There are 12 Success Criteria needed to establish customer service as a core business driver. This article presents Success Criteria #1… the establishment of customer service as a core business driver.
All businesses seek to invest time and money in developing a sustainable advantage versus their competition. Two obvious choices are in product innovation and price. Both require investment in different areas. We’d all love to have our products or service locked up with long-term patents. However, after 30 years of working in consumer products with two world-class companies, this is difficult to nearly impossible to accomplish. There are simply too many smart competitors that can figure out how to design around your intellectual property. Have said that, occasionally companies do develop strong protection.
Another competitive strategy is price. Wal-Mart was built on this foundation from day one. It kept its overhead lower that the competition’s and changed the world’s retail landscape. Unless you’ve built your organization from the ground up with a low cost strategy, you’re not likely to become low cost anytime soon. There are many examples of companies that have attempted to compete on price without having a low cost position and lost. K-Mart almost went out of business and Midwest Airlines ended up on the airline junk heap with Eastern, Pam Am, TWA and others.
Most executives, when seeking competitive advantage, don’t consider customer service. Maybe because it’s not glamorous (“Oh, we have to have that, but we try to keep costs down”). Maybe they don’t strongly consider it because they didn’t teach it in business school. We feel customer service will be the next big “discovery” in driving successful, profitable growth. All the leading business school professors and Blue Chip Consultants will claim to have discovered the key to business growth. It will be the next big buzzword, like the overused “consumer insights” and “analytics”.
Business goes through phases, trends and fashion, just like clothing styles and music. For example, at one point it was fashionable to be vertically integrated. If you made cars, you owned ore mines. If you made paper, you owned forests. Today the opposite is true. Today’s fashion statement: If it isn’t a core competency, it’s outsourced. Remember the American Automobile Association example we mentioned? The pendulum will swing back, and organizations will discover customer service as a way to differentiate their brands.
The great thing about developing customer service as a differentiator is that it can’t be created overnight. You might ask why that is great. Because it’s somewhat of a subversive competitive weapon. For example, if you drop your price, your competition hears about it, usually from your customers, and they can follow you almost immediately. With customer service as a differentiator, by the time it begins having a noticeable impact on your business results, it would take your competitors years to catch up. As a strategy, it’s sustainable and ownable. It’s an equity builder. And it’s measurable, which we’ll discuss later.

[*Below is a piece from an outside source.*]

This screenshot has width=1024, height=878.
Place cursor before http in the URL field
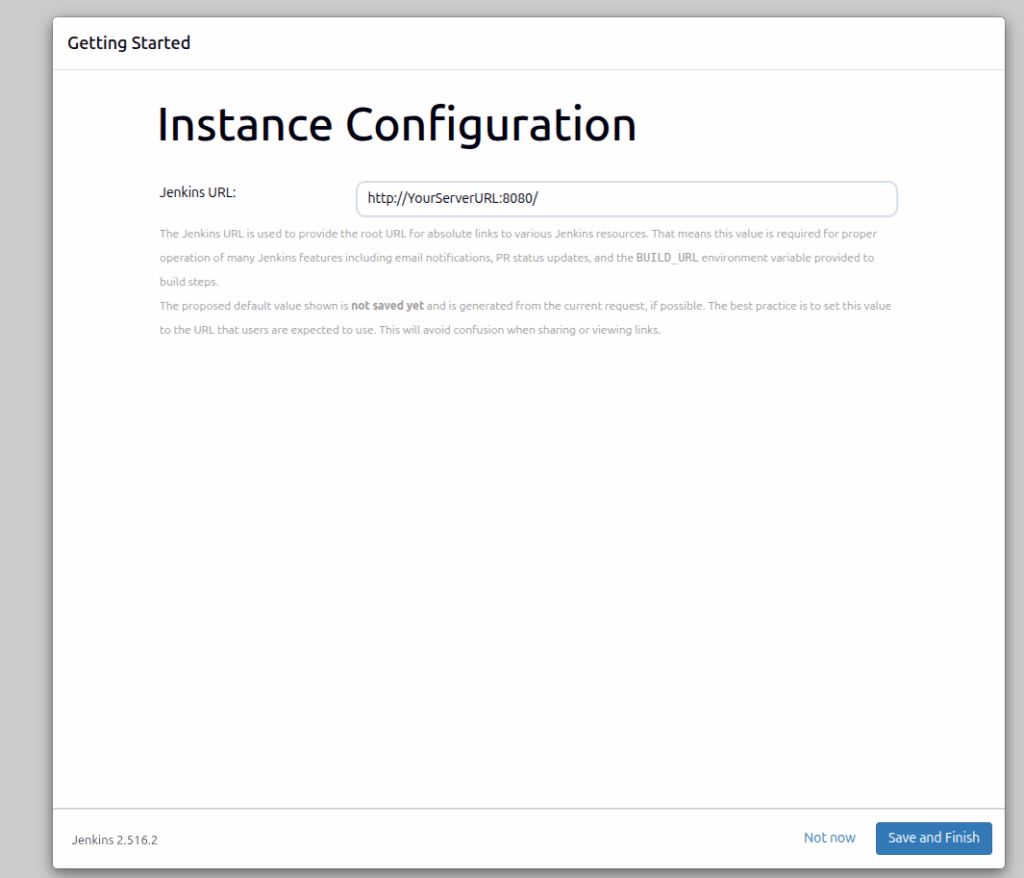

What makes it great also makes it problematic. Today’s business executives seem to have Attention Deficit Disorder. This is brought on by the need to create instant results so they can demonstrate action at the next board meeting. That makes it challenging to “sell” a strategy that may need a couple of years to begin showing results. On the flip side, your competition would be faced with a similar uphill battle. If you capture the high ground before they do, it’s less likely they will want to simply copy you.
In summary, until an organization decides to seriously establish customer service as a core business driver, it will be viewed primarily a cost center. In this regard, investments are designed to reduce costs, not establish a unique and highly differentiated customer service platform.